Task details:
Please set down the data below word for word, keeping every line unchanged.

Records from a dataset:
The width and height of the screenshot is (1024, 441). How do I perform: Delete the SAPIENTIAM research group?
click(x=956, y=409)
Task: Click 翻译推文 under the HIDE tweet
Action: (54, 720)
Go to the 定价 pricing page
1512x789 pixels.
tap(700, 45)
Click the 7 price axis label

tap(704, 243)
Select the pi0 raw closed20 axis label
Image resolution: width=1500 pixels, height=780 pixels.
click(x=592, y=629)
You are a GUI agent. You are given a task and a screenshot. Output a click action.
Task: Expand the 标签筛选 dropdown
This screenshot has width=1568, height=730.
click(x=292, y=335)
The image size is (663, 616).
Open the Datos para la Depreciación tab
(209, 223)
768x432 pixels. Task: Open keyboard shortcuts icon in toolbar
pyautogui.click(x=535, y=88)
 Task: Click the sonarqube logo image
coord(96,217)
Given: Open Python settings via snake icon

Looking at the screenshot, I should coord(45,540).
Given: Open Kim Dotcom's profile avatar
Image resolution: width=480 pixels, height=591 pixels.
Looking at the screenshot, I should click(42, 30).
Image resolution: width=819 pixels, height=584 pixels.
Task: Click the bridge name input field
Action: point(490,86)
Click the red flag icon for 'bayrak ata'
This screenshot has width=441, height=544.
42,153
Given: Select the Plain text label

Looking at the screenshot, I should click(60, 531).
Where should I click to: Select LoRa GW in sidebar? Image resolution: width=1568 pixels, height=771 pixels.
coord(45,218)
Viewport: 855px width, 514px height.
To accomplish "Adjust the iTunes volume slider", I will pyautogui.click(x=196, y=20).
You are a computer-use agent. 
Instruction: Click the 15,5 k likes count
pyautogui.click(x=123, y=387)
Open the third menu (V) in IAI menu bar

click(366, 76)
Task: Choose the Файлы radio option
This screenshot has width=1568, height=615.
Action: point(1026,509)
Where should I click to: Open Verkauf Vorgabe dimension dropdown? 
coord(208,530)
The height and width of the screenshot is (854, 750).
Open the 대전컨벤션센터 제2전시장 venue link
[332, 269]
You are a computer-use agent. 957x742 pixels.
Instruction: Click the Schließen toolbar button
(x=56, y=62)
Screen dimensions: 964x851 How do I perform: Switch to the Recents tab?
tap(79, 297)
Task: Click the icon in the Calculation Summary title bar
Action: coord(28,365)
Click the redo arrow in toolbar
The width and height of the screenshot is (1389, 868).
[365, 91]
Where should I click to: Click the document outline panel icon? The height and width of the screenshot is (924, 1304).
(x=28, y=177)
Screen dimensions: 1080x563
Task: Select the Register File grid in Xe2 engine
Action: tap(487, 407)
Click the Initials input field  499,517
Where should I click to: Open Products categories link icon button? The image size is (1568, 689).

Exercise answer:
The width and height of the screenshot is (1024, 441). How do I perform: Delete the SAPIENTIAM research group?
click(x=956, y=409)
Task: Click 翻译推文 under the HIDE tweet
Action: (54, 720)
Go to the 定价 pricing page
1512x789 pixels.
tap(700, 45)
Click the 7 price axis label

tap(704, 243)
Select the pi0 raw closed20 axis label
Image resolution: width=1500 pixels, height=780 pixels.
click(x=592, y=629)
You are a GUI agent. You are given a task and a screenshot. Output a click action.
Task: Expand the 标签筛选 dropdown
This screenshot has width=1568, height=730.
click(x=292, y=335)
The image size is (663, 616).
Open the Datos para la Depreciación tab
(209, 223)
768x432 pixels. Task: Open keyboard shortcuts icon in toolbar
pyautogui.click(x=535, y=88)
 Task: Click the sonarqube logo image
coord(96,217)
Given: Open Python settings via snake icon

Looking at the screenshot, I should coord(45,540).
Given: Open Kim Dotcom's profile avatar
Image resolution: width=480 pixels, height=591 pixels.
Looking at the screenshot, I should click(42, 30).
Image resolution: width=819 pixels, height=584 pixels.
Task: Click the bridge name input field
Action: point(490,86)
Click the red flag icon for 'bayrak ata'
This screenshot has width=441, height=544.
42,153
Given: Select the Plain text label

Looking at the screenshot, I should click(60, 531).
Where should I click to: Select LoRa GW in sidebar? Image resolution: width=1568 pixels, height=771 pixels.
coord(45,218)
Viewport: 855px width, 514px height.
To accomplish "Adjust the iTunes volume slider", I will pyautogui.click(x=196, y=20).
You are a computer-use agent. 
Instruction: Click the 15,5 k likes count
pyautogui.click(x=123, y=387)
Open the third menu (V) in IAI menu bar

click(366, 76)
Task: Choose the Файлы radio option
This screenshot has width=1568, height=615.
Action: point(1026,509)
Where should I click to: Open Verkauf Vorgabe dimension dropdown? 
coord(208,530)
The height and width of the screenshot is (854, 750).
Open the 대전컨벤션센터 제2전시장 venue link
[332, 269]
You are a computer-use agent. 957x742 pixels.
Instruction: Click the Schließen toolbar button
(x=56, y=62)
Screen dimensions: 964x851 How do I perform: Switch to the Recents tab?
tap(79, 297)
Task: Click the icon in the Calculation Summary title bar
Action: coord(28,365)
Click the redo arrow in toolbar
The width and height of the screenshot is (1389, 868).
[365, 91]
Where should I click to: Click the document outline panel icon? The height and width of the screenshot is (924, 1304).
(x=28, y=177)
Screen dimensions: 1080x563
Task: Select the Register File grid in Xe2 engine
Action: tap(487, 407)
Click the Initials input field  499,517
Where should I click to: Open Products categories link icon button? The image size is (1568, 689).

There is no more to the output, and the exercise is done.